### ЗАДАНИЕ
Напишите продолжение текста о новом барине и мужиках из Нестеровки, начиная сразу после его последнего предложения.

Авторский блог Александр Лысков 03:00 10 апреля 2007

БОЯРИН

№15 (699) от 11 апреля 2007 г. Web zavtra.ru Выпускается с 1993 года.
Редактор — А. Проханов.
Обновляется по средам.
Александр Лысков
БОЯРИН

Барин — это не значит толстый, тупой, злой. Это от слова "боярин". Начальник земли — со всеми ее ручьями, лесами и деревеньками, со всеми мужиками и бабами, живущими на этой земле с незапамятных пор, со времен пещер и землянок. Стать боярином или сокращенно барином — это значит обладать божьим даром. Даром управленца, агронома, воспитателя, проницательного и решительного политика на вверенной тебе территории. Тысячу лет Русь держалась на таких людях. Потом они стали мельчать. Особенно в смысле проницательности и решительности. Вынуждены были уступить боярство мужику. Тот и вовсе короткий срок начальствовал. Опустело место. И кто только не пытается теперь овладеть вотчинами. Не остались в стороне и потомки бывших бояр. Вот кинорежиссер Андрон Кончаловский, поддавшись на зов голубой крови, покупает у мужиков в Калужской губернии в селе Нестеровка паи на 3 тысячи гектаров земли. Мужики заметно поправили свое материальное положение, избавились от ненужной им земли, и стали ждать, чего там будет шустрить на косогорах новый барин. Мужики ведь как рассчитывали: денежки взяли с барина, всучили ему землю, и теперь он должен, словно в сказке, построить дворцы животноводческие и с поклоном к мужикам: мол, вот вам белые халаты и прошу пожаловать на рабочие места с голландским оборудованием.

### ИСХОДНЫЕ ДАННЫЕ
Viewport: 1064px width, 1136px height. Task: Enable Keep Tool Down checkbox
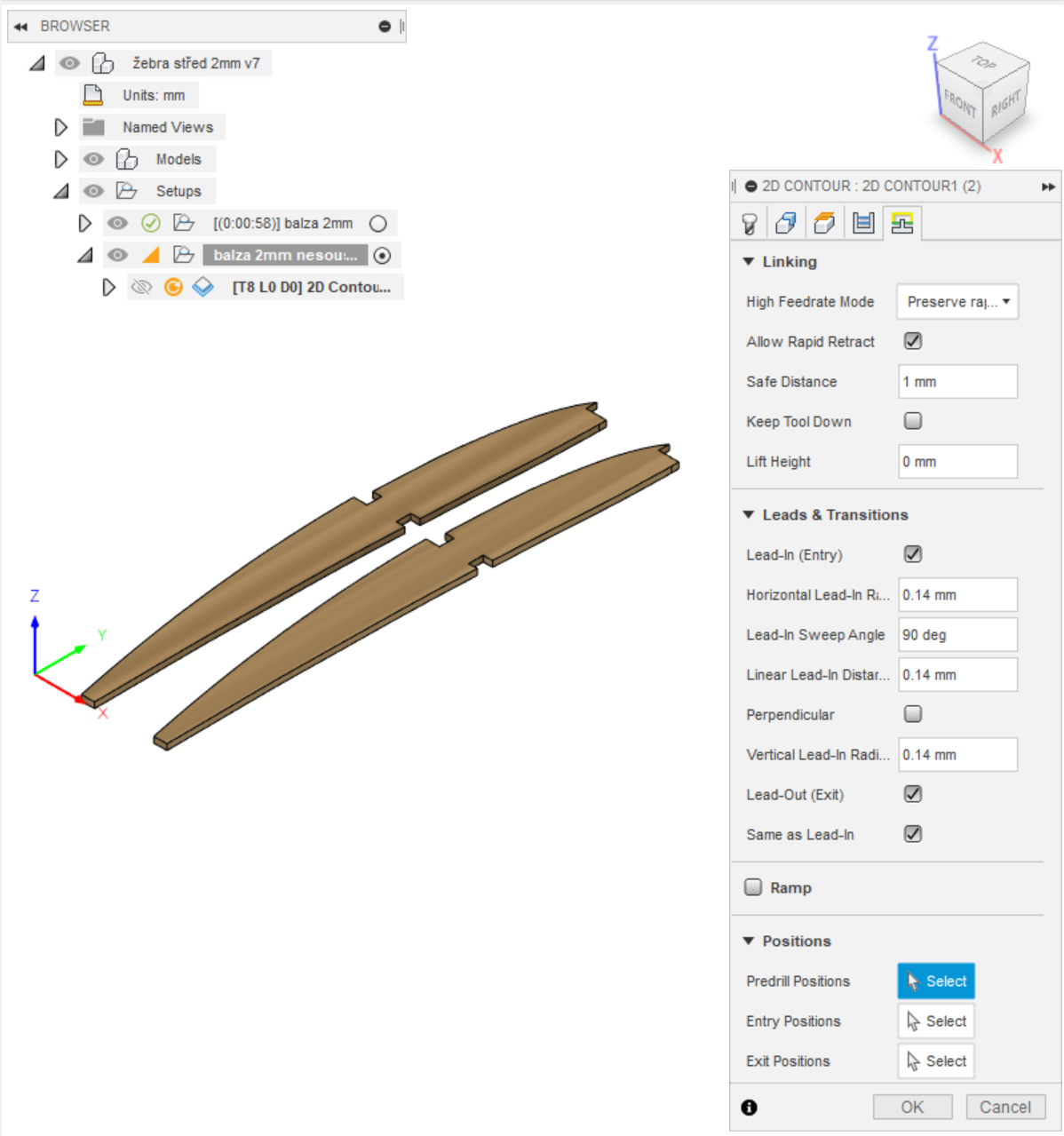pos(912,421)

### ГОТОВОЕ РЕШЕНИЕ
А барин только через год сумел извернуться и засеять треть земли овсяной смесью. Мужики теперь ропщут. Мол, плохой барин попался. Хотя о проданной земле не печалятся. Она им, как говорится, на фиг не нужна. Поскольку они, конечно, еще мужики, но уже давно не земледельцы. Не с пашни живут — с городских приработков, с пенсий и пособий. И эта публика описана уже многажды. Как бы там ни было с урожайностью и импортным оборудованием, но интереснее все-таки в нашем случае типаж нового помещика, рискнувшего вложить деньги в землю. В землю, коей когда-то владели его предки. То есть, куда ни кинь, — в родную землю. Говорят, на окраине той самой деревни Нестеровки запланировано и возведение большого хозяйского дома. Старый, прадедовский, не сохранился, хотя и был каменным, с террасой, с хозяйственными постройками. Всё как положено.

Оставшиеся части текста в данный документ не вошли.